The SPRINT study rattled many doctors who were now faced with the prospect of treating hypertension more aggressively, and with more medication on average, than prior guidelines. It was also a key impetus for Kansagara’s review.
“To go down to 120 overnight is a fairly large change in practice,” said Kansagara. “We wanted to look at this impactful trial in the context of all of the other evidence.”
ACCORD, a smaller trial that preceded SPRINT, did not show the same benefit. Though similar in some ways, the trials had different types of patients. For example, ACCORD included only diabetic patients, while SPRINT excluded them. SPRINT targeted certain patients at higher cardiovascular risk, who were also older on average.
“Apples and oranges,” said Damle, an internist in Wakefield, Rhode Island. “They are two separate trials that are not totally inconsistent.”
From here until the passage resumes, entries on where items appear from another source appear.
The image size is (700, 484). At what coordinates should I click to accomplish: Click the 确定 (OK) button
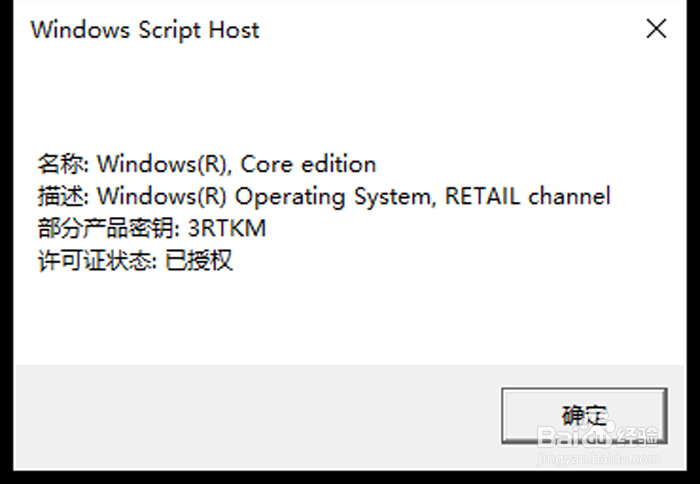pyautogui.click(x=583, y=415)
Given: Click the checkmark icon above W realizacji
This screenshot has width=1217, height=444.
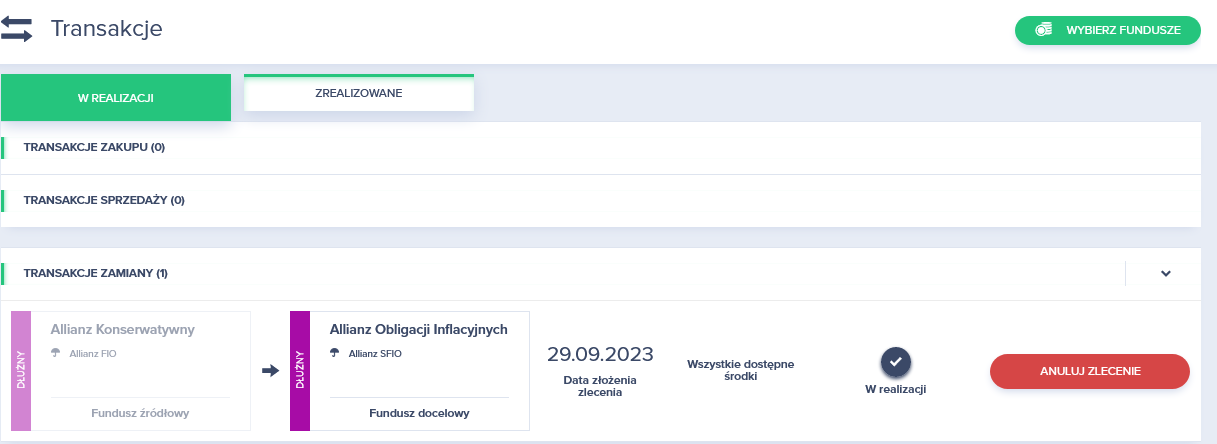Looking at the screenshot, I should (x=895, y=361).
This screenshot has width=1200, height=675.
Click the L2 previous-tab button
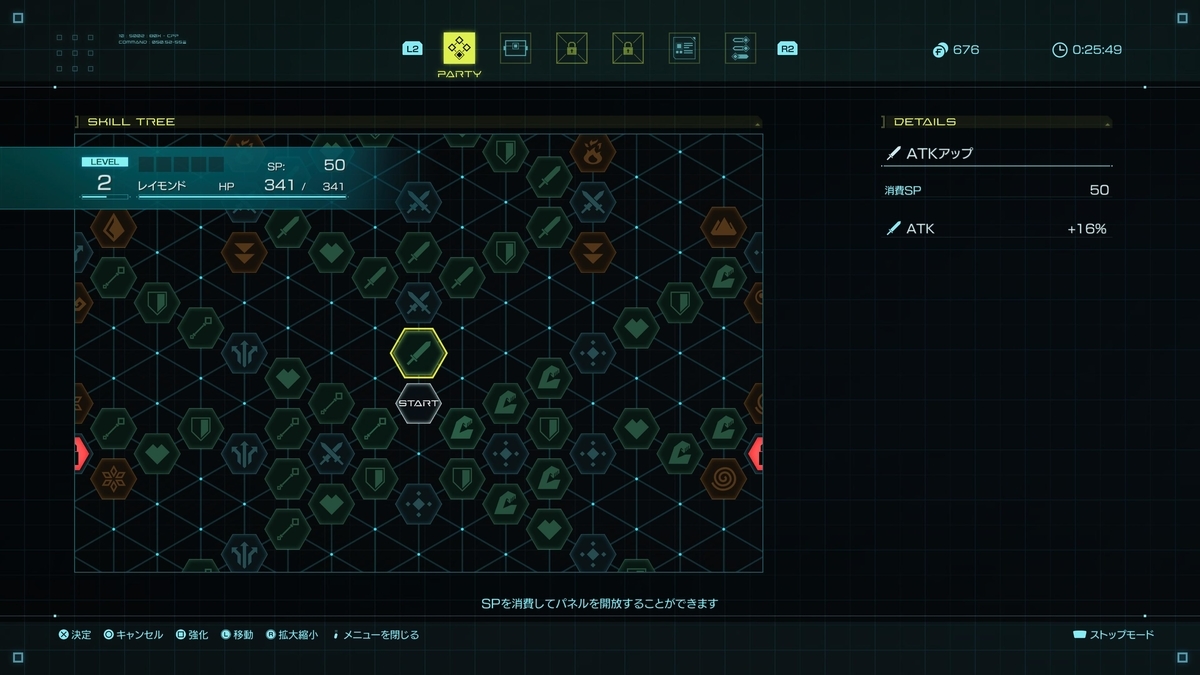point(412,48)
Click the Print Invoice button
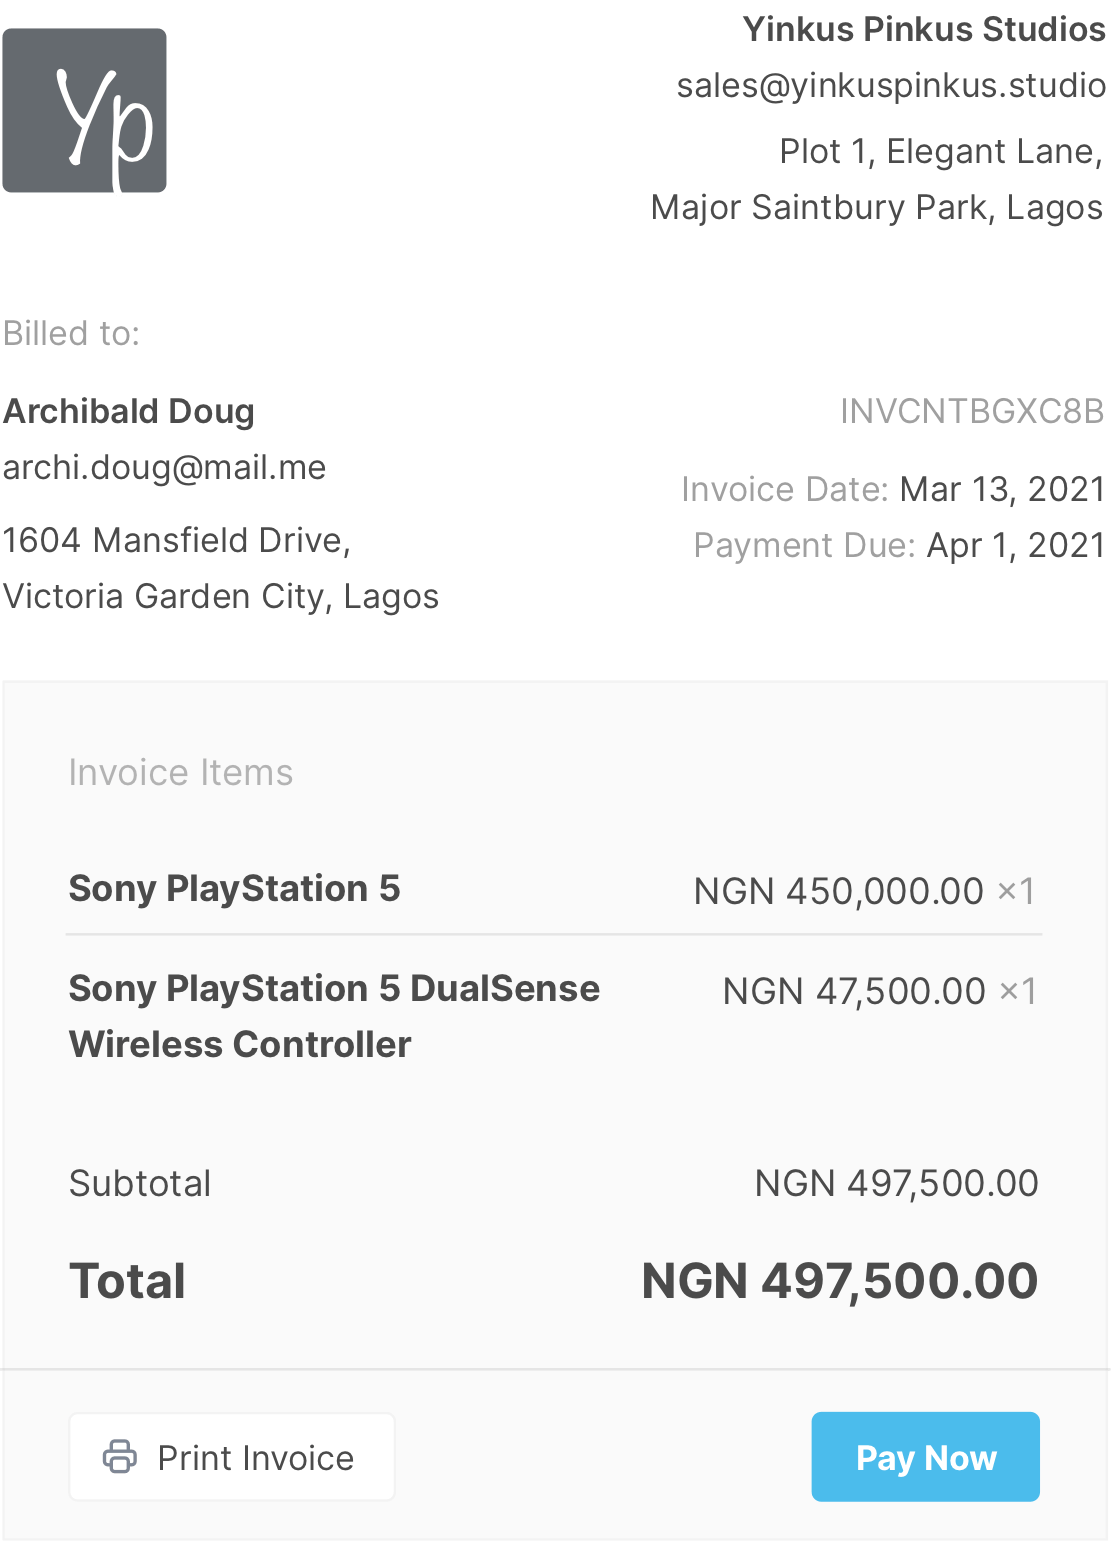Viewport: 1113px width, 1542px height. tap(232, 1457)
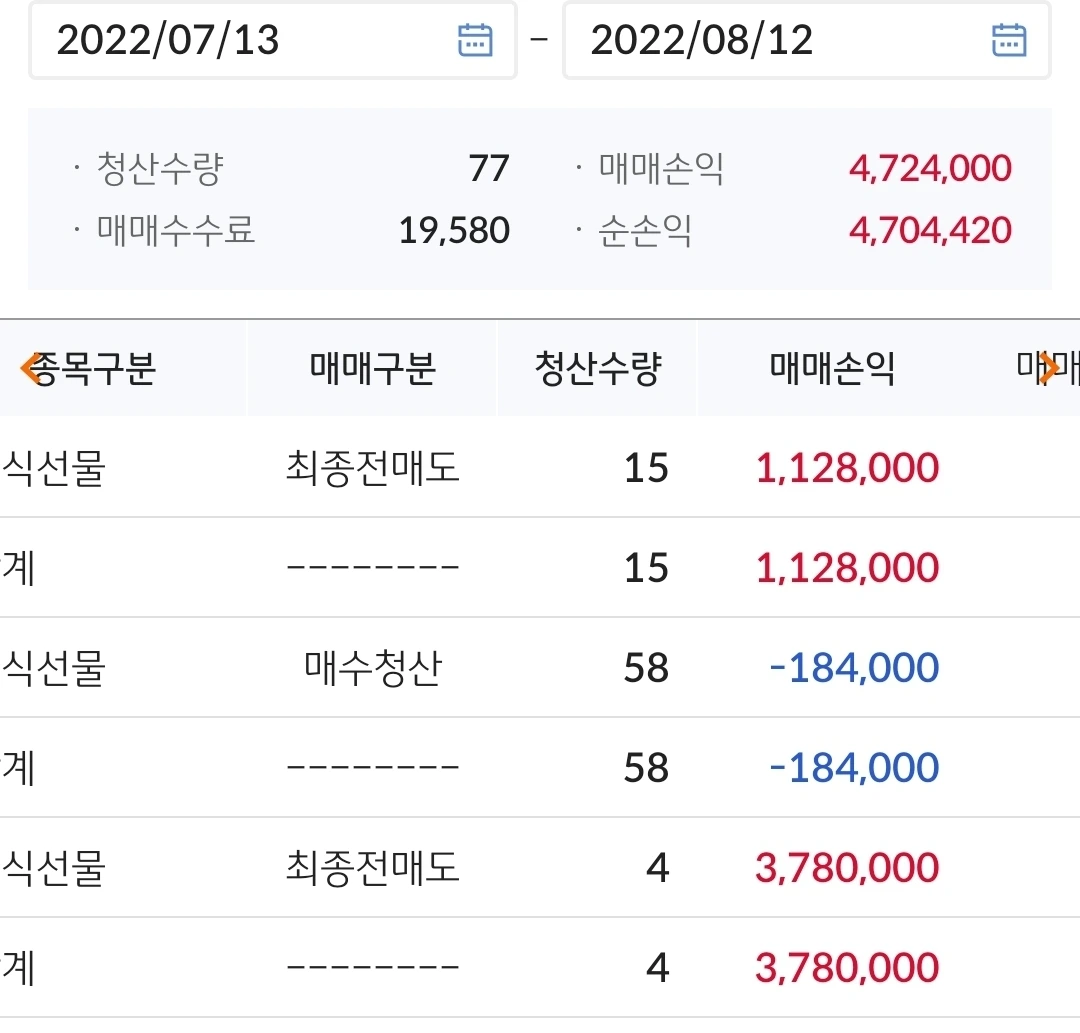The width and height of the screenshot is (1080, 1033).
Task: Click the 매매손익 summary value 4,724,000
Action: pyautogui.click(x=930, y=168)
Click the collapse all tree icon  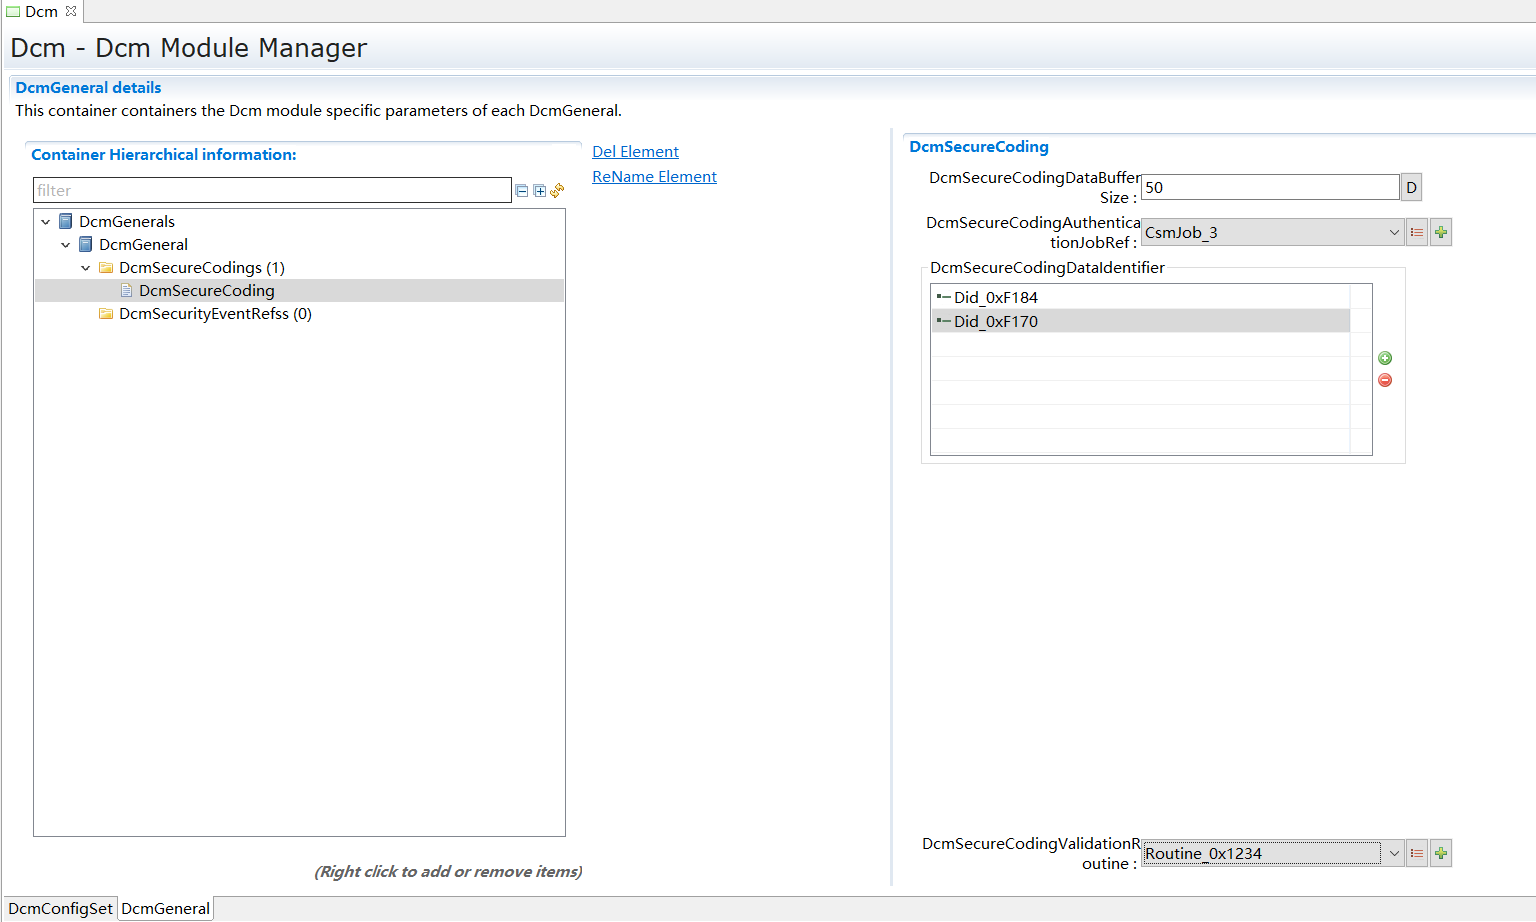coord(521,191)
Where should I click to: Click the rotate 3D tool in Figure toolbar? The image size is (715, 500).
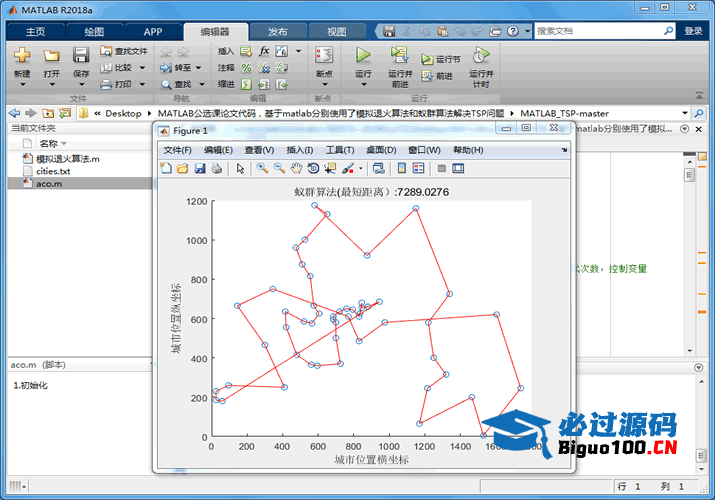[x=313, y=168]
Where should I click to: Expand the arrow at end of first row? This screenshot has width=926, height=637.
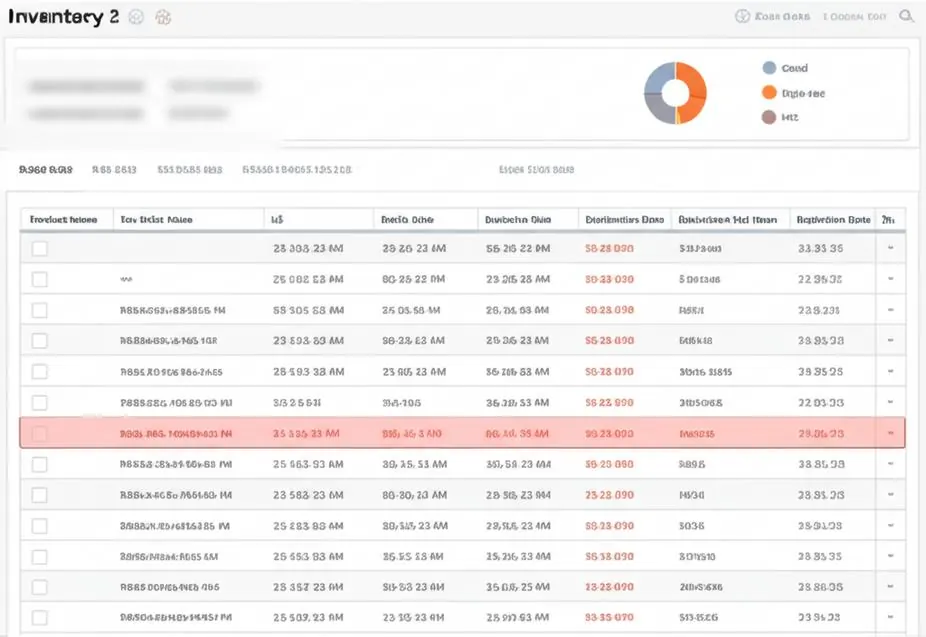[891, 248]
Damle said that there was only “weak evidence” that the physicians’ groups should set the bar lower than they did. “Be aware that if you’re going low, that you’re risking other side effects,” he said.
AAFP president Dr. John Miegs added that there is flexibility in the guidelines, stressing the importance of having a relationship with a primary care doctor.
“It really does help knowing a patient over time,” said Miegs, a family physician. “I’ve got patients I’ve been treating for 35 years.”
Some of Miegs’ patients can add a new blood pressure medication without any issues or side effects, but for others, more medication might be a cost or medical burden.
Another study from Johns Hopkins University, published last week, suggested that CT scans may be an additional tool to help personalize targets for patients with moderately high blood pressures.
“Ultimately, it’s the patient’s choice,” he said.
Tightening the cuff
The American Heart Association has remained firm on its recommendations to take action for many older adults once their blood pressure hits 140.
“If I have a blood pressure over 140, I want my physicians to treat me before I get a stroke, not after,” said association President Steven Houser, who is not a physician.
“The data is absolutely clear,” he added.
Houser is “personally convinced that there’s a benefit” to targeting lower numbers.
Houser said that AHA’s own recommendations are currently under review, and that the results of that review may be ready this summer. He said that they are “looking at every study” that has come out since their last recommendations, including the SPRINT study.
“We still have something like 80 million people (in the US) that are still hypertensive,” said Houser, adding that each one of those people may have different health needs and goals, a point that AAFP’s Miegs agrees with.
“The guidelines are straightforward,” said Miegs. “But people are complicated.”